ASSIGNED TASK:
The line with "The width and" marks the start; write out that line and all following lines through the end of the listing, exactly.

______________________________

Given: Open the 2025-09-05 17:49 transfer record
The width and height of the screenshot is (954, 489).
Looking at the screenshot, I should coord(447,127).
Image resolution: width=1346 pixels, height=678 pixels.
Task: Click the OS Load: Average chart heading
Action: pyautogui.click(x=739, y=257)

______________________________

SOLUTION:
The width and height of the screenshot is (954, 489).
Looking at the screenshot, I should coord(447,127).
Image resolution: width=1346 pixels, height=678 pixels.
Task: Click the OS Load: Average chart heading
Action: pyautogui.click(x=739, y=257)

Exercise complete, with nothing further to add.